Her indominatble T.A. Blaize stepped in and introduced himself. They did the initial scramble to locate cubbies and comfort a few teary faces. One little boy hugged the little girl crying the most,
“It’s okay. Mrs. T is really nice,” he assured her. “She sings and plays guitar after lunch!”
“She does?” The girl sniffed.
“Uh huh, and she gives out really good stickers on Fridays.”
She smiled to herself, one of the younger siblings then. It was lovely to see kids already willing to pitch in.

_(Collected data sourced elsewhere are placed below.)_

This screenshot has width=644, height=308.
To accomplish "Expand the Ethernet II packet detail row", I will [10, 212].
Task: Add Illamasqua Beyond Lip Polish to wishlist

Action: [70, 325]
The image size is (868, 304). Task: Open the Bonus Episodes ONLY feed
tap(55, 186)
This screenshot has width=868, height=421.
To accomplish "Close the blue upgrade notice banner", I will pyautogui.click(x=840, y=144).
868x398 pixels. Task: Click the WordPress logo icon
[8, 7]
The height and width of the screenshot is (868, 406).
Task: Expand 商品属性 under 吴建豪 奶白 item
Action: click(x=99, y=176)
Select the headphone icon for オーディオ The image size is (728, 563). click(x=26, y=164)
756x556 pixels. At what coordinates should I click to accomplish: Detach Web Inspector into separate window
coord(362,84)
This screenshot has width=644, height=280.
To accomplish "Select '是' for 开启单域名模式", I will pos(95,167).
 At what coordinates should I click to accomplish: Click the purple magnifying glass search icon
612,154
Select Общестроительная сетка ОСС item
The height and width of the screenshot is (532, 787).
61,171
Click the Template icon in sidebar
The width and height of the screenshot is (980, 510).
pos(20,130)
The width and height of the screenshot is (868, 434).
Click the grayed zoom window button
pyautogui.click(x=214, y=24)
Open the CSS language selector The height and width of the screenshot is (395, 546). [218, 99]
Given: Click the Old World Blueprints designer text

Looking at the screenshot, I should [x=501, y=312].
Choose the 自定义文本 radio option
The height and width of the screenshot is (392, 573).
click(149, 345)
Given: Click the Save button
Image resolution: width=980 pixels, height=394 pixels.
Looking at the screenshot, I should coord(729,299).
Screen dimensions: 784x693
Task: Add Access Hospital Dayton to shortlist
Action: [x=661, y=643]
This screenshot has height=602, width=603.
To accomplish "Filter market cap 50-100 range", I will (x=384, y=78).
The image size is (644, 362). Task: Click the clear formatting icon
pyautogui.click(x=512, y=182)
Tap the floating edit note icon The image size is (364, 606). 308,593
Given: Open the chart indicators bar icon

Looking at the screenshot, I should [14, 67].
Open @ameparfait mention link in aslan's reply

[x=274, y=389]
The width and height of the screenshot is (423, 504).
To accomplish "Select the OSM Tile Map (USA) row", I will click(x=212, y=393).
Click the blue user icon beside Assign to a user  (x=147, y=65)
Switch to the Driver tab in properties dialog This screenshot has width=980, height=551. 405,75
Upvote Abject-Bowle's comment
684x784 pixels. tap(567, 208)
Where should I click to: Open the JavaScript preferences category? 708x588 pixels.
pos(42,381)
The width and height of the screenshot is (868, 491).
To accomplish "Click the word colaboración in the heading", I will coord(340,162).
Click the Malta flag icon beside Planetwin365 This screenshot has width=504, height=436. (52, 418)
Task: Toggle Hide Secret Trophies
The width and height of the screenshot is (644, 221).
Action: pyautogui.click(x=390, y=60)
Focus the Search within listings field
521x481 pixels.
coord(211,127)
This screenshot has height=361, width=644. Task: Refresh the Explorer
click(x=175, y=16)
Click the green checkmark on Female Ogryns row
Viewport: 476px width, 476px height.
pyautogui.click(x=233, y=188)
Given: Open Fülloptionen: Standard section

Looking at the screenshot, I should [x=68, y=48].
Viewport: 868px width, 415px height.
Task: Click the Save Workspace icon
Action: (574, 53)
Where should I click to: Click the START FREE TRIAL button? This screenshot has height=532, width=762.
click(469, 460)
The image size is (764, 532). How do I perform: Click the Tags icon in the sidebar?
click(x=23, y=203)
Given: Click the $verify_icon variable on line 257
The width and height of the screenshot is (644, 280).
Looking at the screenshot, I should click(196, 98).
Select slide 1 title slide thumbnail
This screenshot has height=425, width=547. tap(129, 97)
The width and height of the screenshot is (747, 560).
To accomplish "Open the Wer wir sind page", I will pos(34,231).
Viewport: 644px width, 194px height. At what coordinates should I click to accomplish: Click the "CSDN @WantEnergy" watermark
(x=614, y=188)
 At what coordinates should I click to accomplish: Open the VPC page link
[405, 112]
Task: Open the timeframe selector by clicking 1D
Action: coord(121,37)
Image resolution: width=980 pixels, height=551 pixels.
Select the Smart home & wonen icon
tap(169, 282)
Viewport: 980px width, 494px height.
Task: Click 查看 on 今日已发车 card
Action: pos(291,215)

The class gathered on the carpet. They each said their name and got a name tag. The weepy girl was Thrud, who was already maintaining a death grip on the comforting boy’s hand.
“And you?” Mrs. T prodded him.
“Oh! I’m Sleipner,” he smiled broadly, showing off two missing teeth. Her head spun. “But everyone calls me Sleepy cause I like to nap a lot.”
“Sleepy,” she repeated dully. How was it possible? He was so....sunny! He had the same dark hair and light eyes as his siblings, she could see that now. “Do you want us to call you that or do you prefer Sleipner.”
“Either is good,” he said agreeably. “I like my name, but I do like to sleep too.”
He had an infectious giggle. In all her years with the Laufrysons, none of them had ever done anything so undignified as giggle. Even though she’d had them all as kindergarteners. They had laughed, certainly, but usually it was a dark chuckle or a sarcastic chortle. All of them had seemed like small adults.
“All right, Sleepy,” she smiled at him, “you tell us if you ever want to be called something else. Now, who’s next?”
Maybe this year wouldn't be ruined after all.